For operators with a single input (e.g., SoftMax) the above formula is sufficient to calculate the warp-level texture memory access latency<sup>6</sup>. For operators with more than one input (e.g., MatMul), the memory access latency for each input tensor needs to be accumulated, as the contention for cache may be across different input tensors. Assuming we have i inputs, the general formula is:

$$\mathcal{L}_{w}(\mathcal{W}, \mathbf{H}, s) = \sum_{i} \mathcal{L}_{t}(\mathbf{H}_{i}) \times D^{\lceil \frac{(\sum_{i} W_{i} \times s_{i} - C)}{C} \rceil}.$$
 (3)

**Work-group-level.** As discussed, the work-group-level component of our cost model considers two key factors affecting execution cost: occupancy and workload partitioning.

Occupancy refers to the maximum number of warps that can be concurrently executed by each stream processor [64], as also discussed in Section 3.2.2. For example, each workgroup on an Adreno GPU logically consists of up to 1024 threads, which is equivalent to 16 warps. Each work-group is exclusively assigned to one shader core, where registers are allocated for each thread for private usage. Hence, occupancy may vary depending on the register usage of each thread and overall register resources. Exceeding the occupancy over what can ensure sufficient register resources results in serial execution. The occupancy can be calculated as:

Occupancy = 
$$\mathbf{R}/\text{Register Footprint }(\mathcal{T})$$
, (4)

+===+

• [Problems and tasks]
1. Duplicate everything in the GPU cost model excerpt from "For operators with a" down to "and workload partitioning.".
2. According to the GPU cost model excerpt, how many threads can each work-group on an Adreno GPU logically contain, and how many warps is that equivalent to?
The data after this point is unrelated to the GPU cost model excerpt.

+===+

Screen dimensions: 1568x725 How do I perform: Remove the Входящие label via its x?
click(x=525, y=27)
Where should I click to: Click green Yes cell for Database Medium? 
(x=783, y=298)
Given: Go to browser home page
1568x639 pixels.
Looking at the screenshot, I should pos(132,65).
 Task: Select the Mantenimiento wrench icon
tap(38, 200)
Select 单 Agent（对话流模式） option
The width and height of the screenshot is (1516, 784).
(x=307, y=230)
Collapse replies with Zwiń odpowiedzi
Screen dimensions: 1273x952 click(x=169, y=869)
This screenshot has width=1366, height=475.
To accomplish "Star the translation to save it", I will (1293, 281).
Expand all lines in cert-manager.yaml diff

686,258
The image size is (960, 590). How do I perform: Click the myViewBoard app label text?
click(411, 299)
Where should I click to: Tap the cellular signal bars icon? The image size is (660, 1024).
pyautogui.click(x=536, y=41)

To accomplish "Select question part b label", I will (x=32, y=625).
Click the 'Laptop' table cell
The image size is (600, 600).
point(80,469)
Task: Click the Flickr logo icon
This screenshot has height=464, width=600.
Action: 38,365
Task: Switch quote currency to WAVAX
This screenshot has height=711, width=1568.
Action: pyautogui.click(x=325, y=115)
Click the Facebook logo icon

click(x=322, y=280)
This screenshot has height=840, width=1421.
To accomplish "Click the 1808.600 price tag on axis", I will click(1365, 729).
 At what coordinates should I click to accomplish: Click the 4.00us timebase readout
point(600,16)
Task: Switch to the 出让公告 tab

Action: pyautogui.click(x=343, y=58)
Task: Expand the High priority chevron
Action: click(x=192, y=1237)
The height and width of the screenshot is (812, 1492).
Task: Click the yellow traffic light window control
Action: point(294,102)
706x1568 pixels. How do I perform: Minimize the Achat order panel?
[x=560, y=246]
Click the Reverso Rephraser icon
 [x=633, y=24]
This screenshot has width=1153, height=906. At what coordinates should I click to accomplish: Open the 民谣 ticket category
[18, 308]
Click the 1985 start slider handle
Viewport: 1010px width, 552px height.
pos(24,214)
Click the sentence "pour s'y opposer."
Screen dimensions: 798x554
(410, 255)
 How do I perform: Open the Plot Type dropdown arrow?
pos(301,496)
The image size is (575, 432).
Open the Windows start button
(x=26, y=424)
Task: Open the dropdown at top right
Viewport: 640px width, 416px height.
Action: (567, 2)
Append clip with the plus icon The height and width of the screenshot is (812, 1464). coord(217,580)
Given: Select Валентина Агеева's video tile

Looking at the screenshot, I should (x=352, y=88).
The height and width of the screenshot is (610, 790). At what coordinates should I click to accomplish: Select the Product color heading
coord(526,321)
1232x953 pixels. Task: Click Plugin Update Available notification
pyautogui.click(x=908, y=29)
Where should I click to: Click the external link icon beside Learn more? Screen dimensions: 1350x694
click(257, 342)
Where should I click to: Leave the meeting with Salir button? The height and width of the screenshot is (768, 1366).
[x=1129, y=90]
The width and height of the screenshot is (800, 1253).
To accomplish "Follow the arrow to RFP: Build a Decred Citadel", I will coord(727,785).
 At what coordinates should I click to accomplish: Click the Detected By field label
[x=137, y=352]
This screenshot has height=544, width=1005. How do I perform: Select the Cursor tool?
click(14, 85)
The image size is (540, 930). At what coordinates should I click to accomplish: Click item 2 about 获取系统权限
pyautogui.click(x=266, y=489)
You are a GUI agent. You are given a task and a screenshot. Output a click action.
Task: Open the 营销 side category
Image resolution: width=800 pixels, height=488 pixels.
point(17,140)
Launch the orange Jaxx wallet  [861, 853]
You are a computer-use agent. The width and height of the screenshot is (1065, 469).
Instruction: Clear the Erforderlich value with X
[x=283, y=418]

+===+

• [The solutions]
1.
For operators with a single input (e.g., SoftMax) the above formula is sufficient to calculate the warp-level texture memory access latency<sup>6</sup>. For operators with more than one input (e.g., MatMul), the memory access latency for each input tensor needs to be accumulated, as the contention for cache may be across different input tensors. Assuming we have i inputs, the general formula is:

$$\mathcal{L}_{w}(\mathcal{W}, \mathbf{H}, s) = \sum_{i} \mathcal{L}_{t}(\mathbf{H}_{i}) \times D^{\lceil \frac{(\sum_{i} W_{i} \times s_{i} - C)}{C} \rceil}.$$
 (3)

**Work-group-level.** As discussed, the work-group-level component of our cost model considers two key factors affecting execution cost: occupancy and workload partitioning.

2. Up to 1024 threads, which is equivalent to 16 warps.